One of the best ways to get a grasp on a New York neighborhood is by scoping out the local bar scene. So whether you’re craving a glass of Bordeaux in a hushed wine bar or a well-crafted cocktail in a swanky lounge, here are five bars you shouldn’t miss in NoMad. The best part? All of these spots are within walking distance of each other – if you’re in the mood to build the ultimate bar crawl – and equally important, of a restful night’s sleep at Mondrian Park Avenue.
Last summer, this bar inspired by the flamboyant Irish writer opened to much fanfare. For starters, it’s scandalously located in the former headquarters of New York City’s Bureau of Prohibition. Second, you’ll notice how endless the bar seems. (It clocks in at almost 119 feet, making it the longest bar in Manhattan.) Then there’s the extravagant design. Practically every inch and corner drips with luxurious accents, such as white Italian Carrara marble, stained glass, and vintage art. Thankfully, the signature cocktails (broken into two categories, Victorian and Prohibition) are as whimsical as their surroundings. The Prohibition Manhattan, for example, is a bracing blend of rye whisky, sweet vermouth, and bitters cheekily served in a tea cup – in true Prohibition fashion.
Belgian Beer Café
Opened in 2015, this spot boasts all the hallmarks of the best beer halls. Two floors with plenty of seating and tables ensure you’ll be able to nab a seat with friends. And no matter when you visit, you’ll always be greeted with a lively vibe. The Belgian brews on tap are consistently served at the intended temperature and in the appropriate glassware. As for the food? It pairs perfectly with all the beers. Moules frites – there’s five versions, from the traditional Marinières to the original spicy and cheesy Red Duvel – are a natural choice, but there’s plenty of heartier fare on deck as well, like the Carbonnades Flamandes (Belgian beef stew) and lemony seafood spaghetti.
Vin Sur Vingt
Even the most dedicated Francophile will flip for this cozy wine bar, tucked away in the heart of NoMad. The space is long, narrow, and kitted out in familiar Parisian style with its marble bar, red leather stools, ceiling fans, and lots of dark wood. As you’d imagine, the wine list skews heavily French, and unlike fellow bars that offer just a few by the glass, Vin Sur Vingt is known to pour up to a whopping 50 wines carefully sourced from regions like Bordeaux, Alsace, and Corsica. But if you don’t know what any of that means, no worries. The affable staff is more than happy to help educate you.

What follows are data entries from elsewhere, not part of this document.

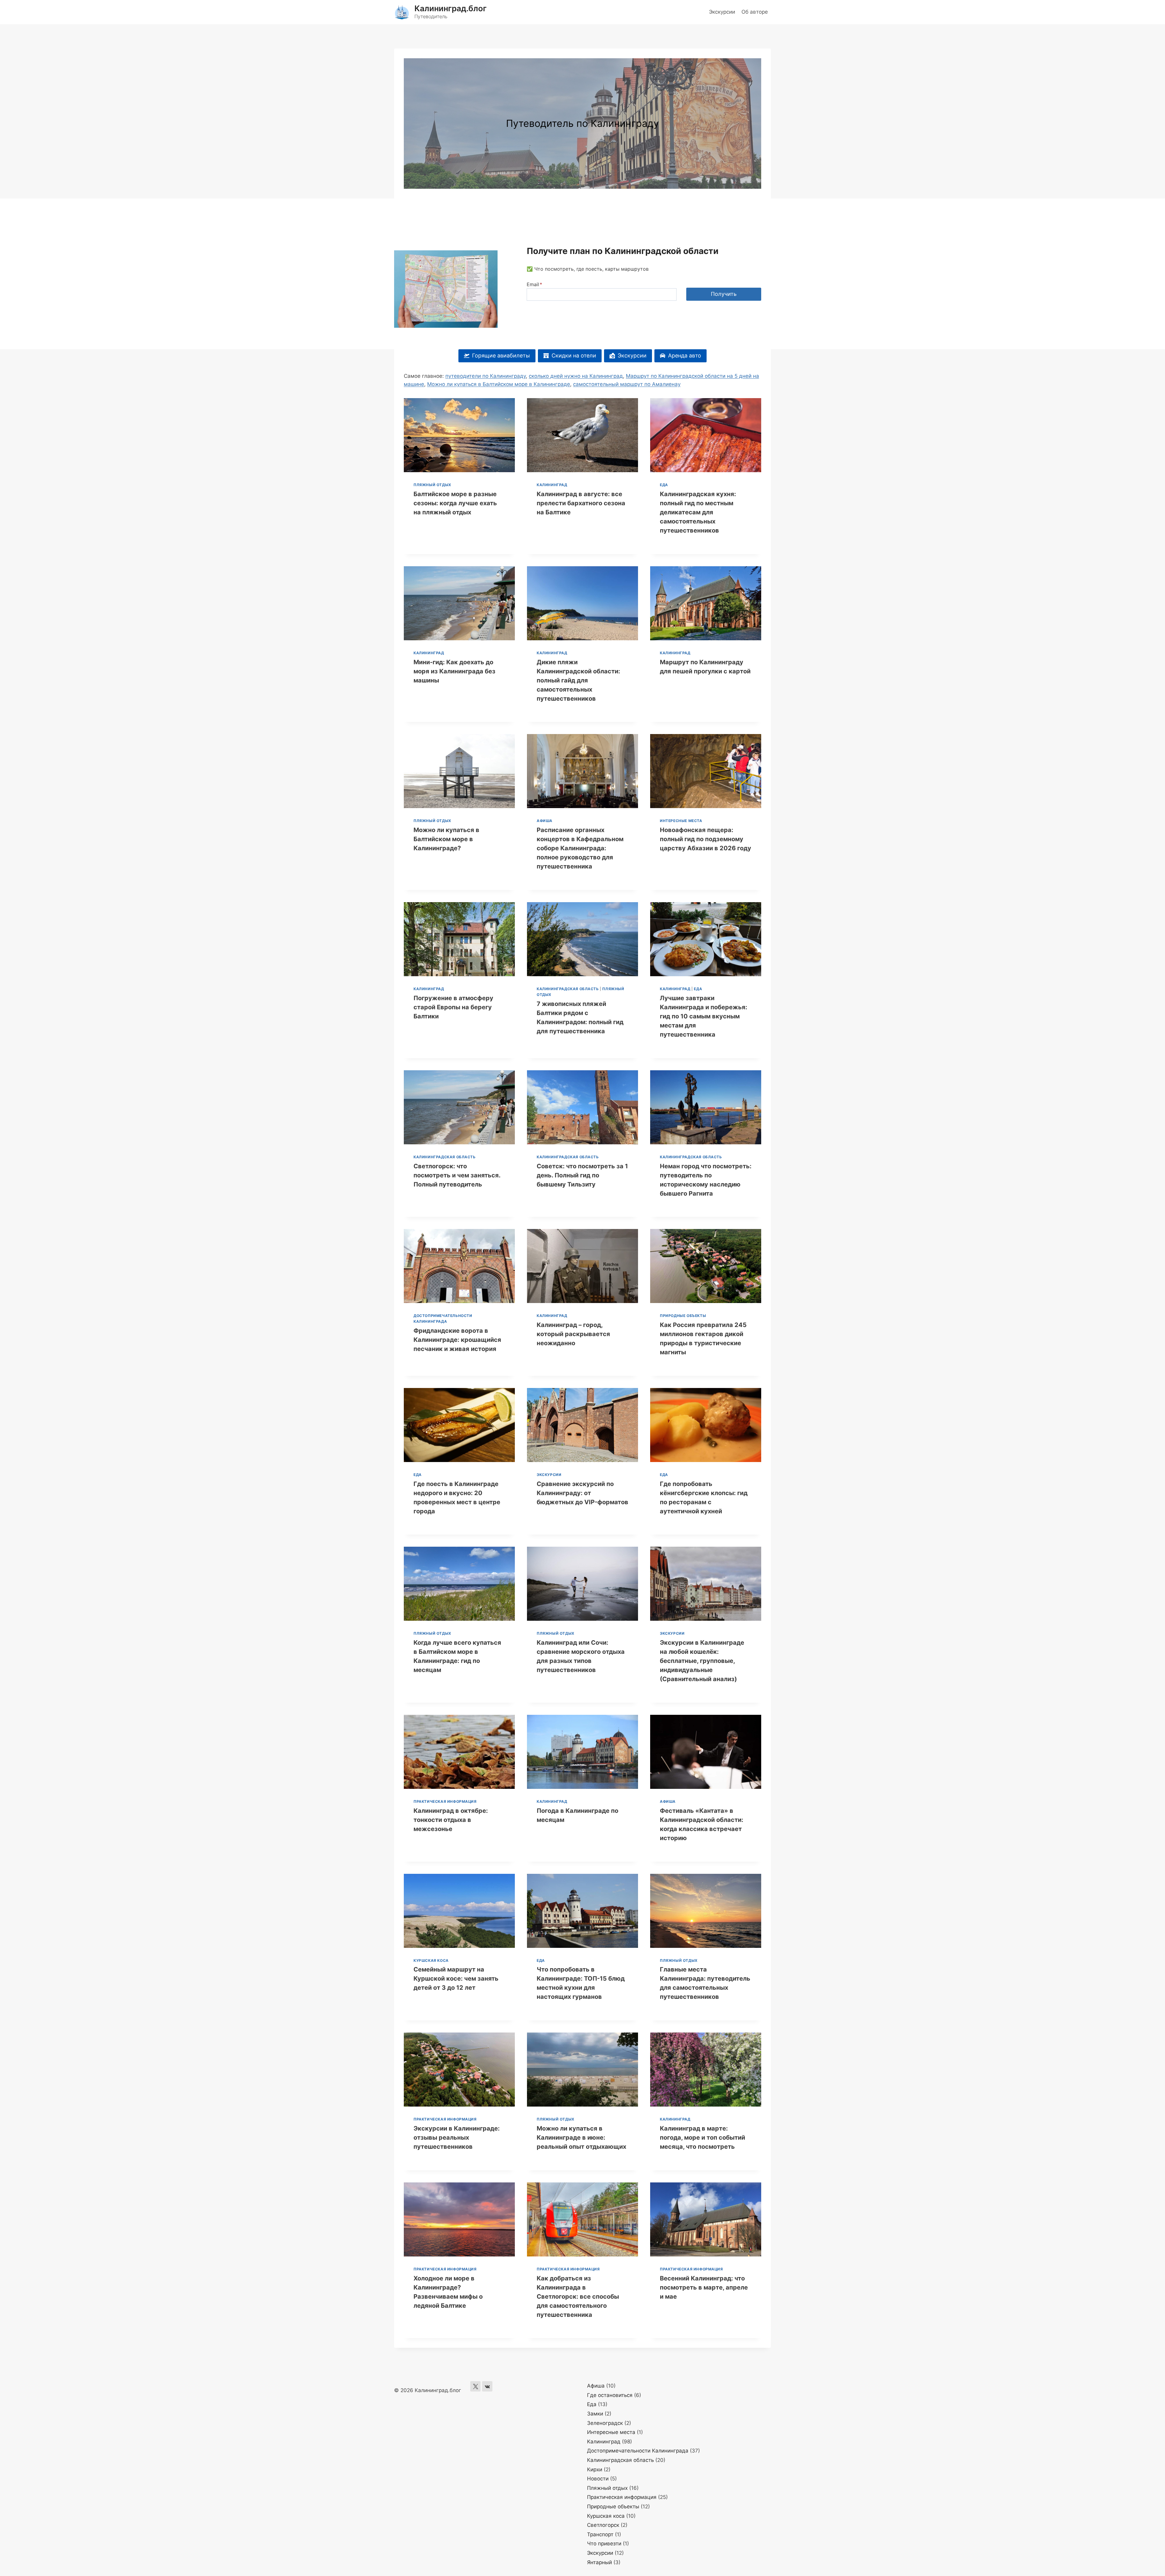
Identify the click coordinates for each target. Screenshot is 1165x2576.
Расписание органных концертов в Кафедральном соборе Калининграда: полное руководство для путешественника (580, 848)
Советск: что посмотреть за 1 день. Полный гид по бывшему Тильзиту (582, 1175)
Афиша (544, 820)
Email (534, 284)
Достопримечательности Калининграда (637, 2451)
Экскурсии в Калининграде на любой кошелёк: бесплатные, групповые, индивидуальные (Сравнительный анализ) (702, 1661)
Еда (664, 484)
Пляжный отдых (432, 484)
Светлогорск (603, 2525)
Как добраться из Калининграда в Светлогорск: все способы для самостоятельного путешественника (578, 2296)
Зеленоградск (605, 2423)
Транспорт (600, 2534)
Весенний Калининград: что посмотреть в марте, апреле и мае (704, 2287)
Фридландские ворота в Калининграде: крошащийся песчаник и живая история (457, 1339)
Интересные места (681, 820)
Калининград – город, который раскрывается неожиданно (573, 1334)
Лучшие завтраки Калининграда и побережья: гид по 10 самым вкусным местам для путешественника (703, 1016)
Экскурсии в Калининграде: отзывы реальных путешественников (457, 2137)
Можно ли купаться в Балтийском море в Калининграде (498, 384)
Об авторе (754, 12)
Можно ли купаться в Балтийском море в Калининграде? (446, 839)
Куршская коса (431, 1960)
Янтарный (599, 2562)
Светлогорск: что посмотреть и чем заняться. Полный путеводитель (457, 1175)
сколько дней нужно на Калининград (576, 376)
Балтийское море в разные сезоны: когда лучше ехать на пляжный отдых (455, 503)
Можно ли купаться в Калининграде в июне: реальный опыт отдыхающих (581, 2137)
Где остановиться (610, 2395)
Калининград (552, 484)
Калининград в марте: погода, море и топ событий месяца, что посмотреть (702, 2137)
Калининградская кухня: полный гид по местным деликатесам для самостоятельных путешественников (698, 512)
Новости (598, 2479)
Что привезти (604, 2543)
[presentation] (459, 435)
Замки (595, 2414)
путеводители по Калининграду (485, 376)
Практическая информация (445, 1801)
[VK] (487, 2386)
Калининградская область (568, 989)
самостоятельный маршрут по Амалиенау (626, 384)
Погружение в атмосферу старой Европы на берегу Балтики (453, 1007)
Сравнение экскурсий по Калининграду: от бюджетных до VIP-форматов (582, 1493)
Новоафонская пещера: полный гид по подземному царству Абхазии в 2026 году (705, 839)
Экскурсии (722, 12)
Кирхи (594, 2469)
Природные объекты (683, 1315)
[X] (475, 2386)
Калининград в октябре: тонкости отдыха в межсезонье (451, 1820)
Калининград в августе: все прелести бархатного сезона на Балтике (581, 503)
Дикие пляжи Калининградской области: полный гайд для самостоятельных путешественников (578, 680)
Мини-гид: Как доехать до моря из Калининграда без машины (454, 671)
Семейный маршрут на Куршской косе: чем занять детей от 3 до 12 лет (456, 1978)
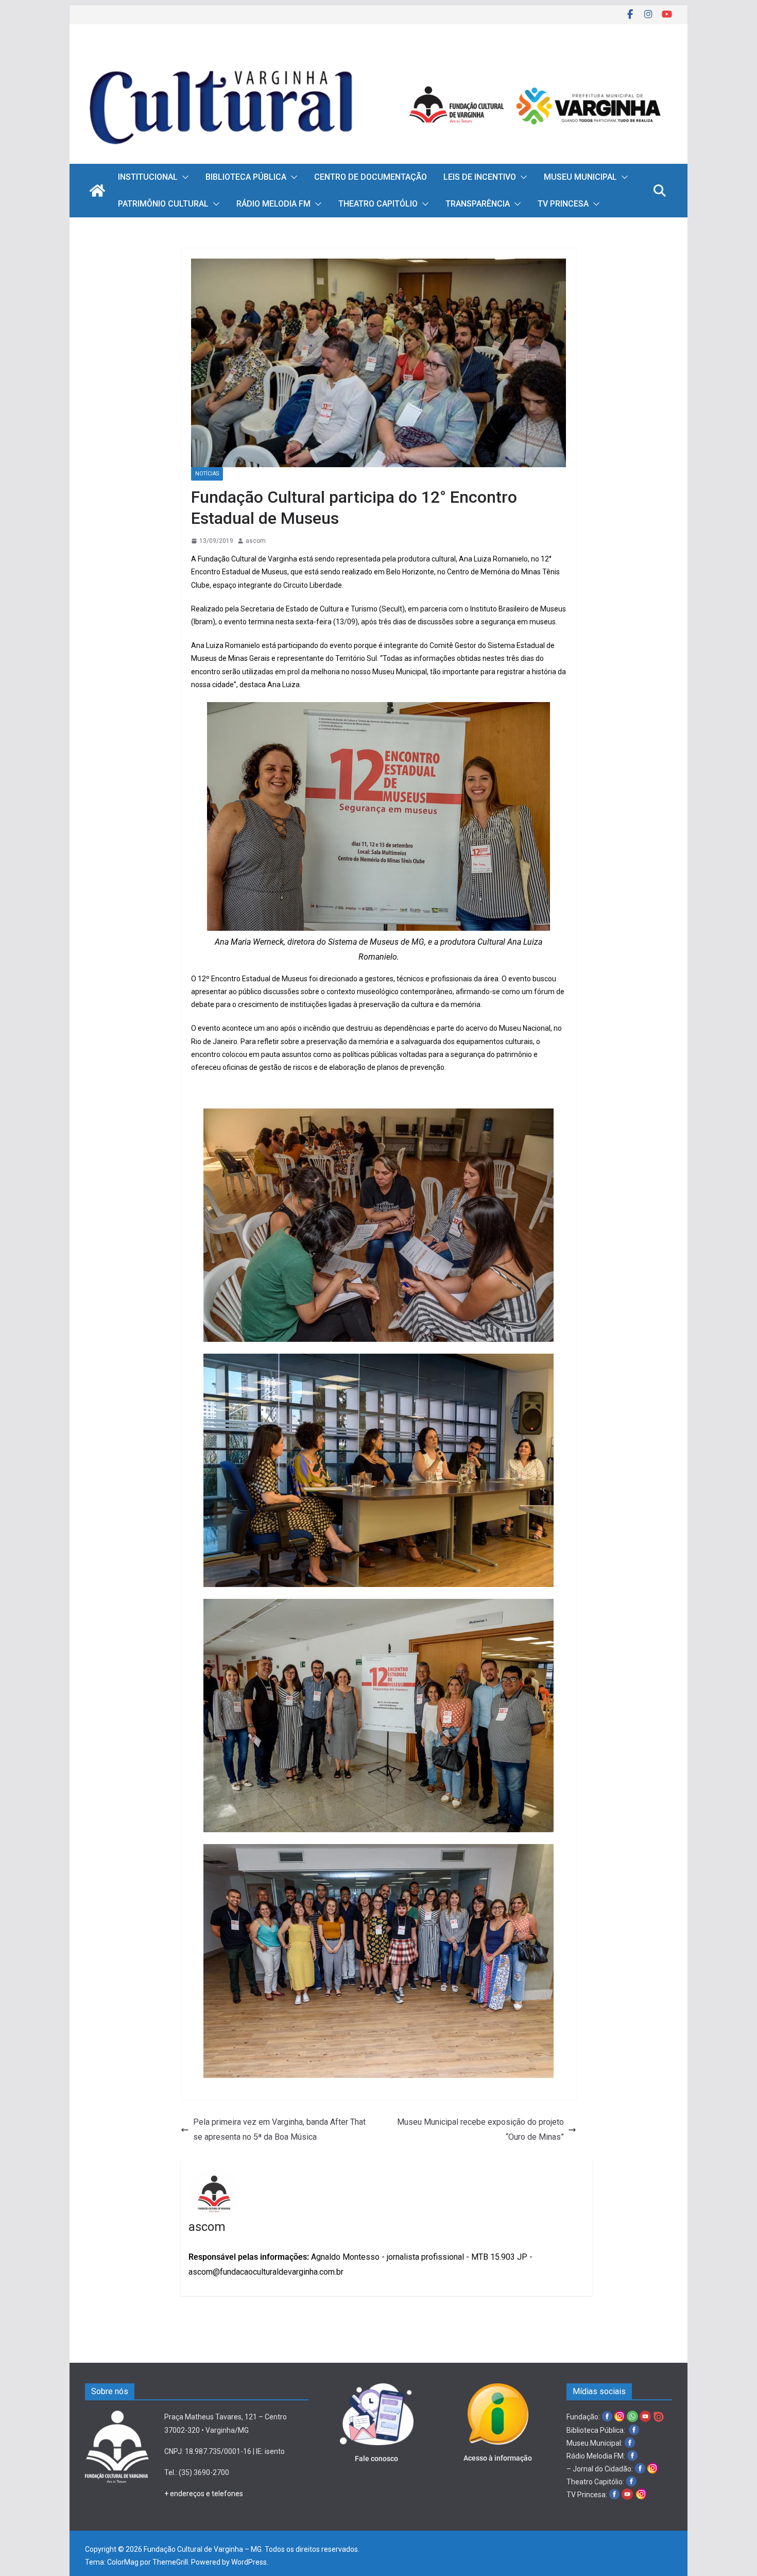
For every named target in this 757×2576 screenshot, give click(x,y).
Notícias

The speakeasy trend shows no signs of slowing, as evidenced by the buzzy opening of this basement lounge helmed by nightlife veterans Harrison Ginsberg and Nick Rolin earlier this year. But what’s most interesting about the concept is that is has two distinct personalities. Upstairs and during the day, it identifies as Patent Coffee, a cheerful nook doling out exceptional espressos and perfect pour-overs alongside pastries by Pain d’Avignon. Come evenings beginning at 5 pm, it morphs into Patent Pending, the 34-seat, dimly-lit den whipping up original libations like the best-selling Radio Waves, a spirited concoction of tequila, mezcal, rum, basil, and Thai chile. As you can imagine, this place gets packed quickly so reservations are a must.
Cannibal Liquor House
Located next to its sister restaurant (the meat-centric Cannibal, with which it shares a food menu), this spot enlists, as the name implies, a more drink-driven approach. The wine and cocktail selection may air on the short side, but it’s full of fun choices and even some shots. And though there’s lots of delicious snacks to graze on (like confit chicken wings, everything soft pretzels, and tuna tartare), don’t pass up the award-winning Cannibal Stacked Burger. Imagine two beef patties, melty gruyere, crispy bacon, and chili-spiked mayo piled high on a squishy sesame seed bun. Even better? You can score this mammoth crowd pleaser and an ice-cold Manhattan for $15 during happy hour.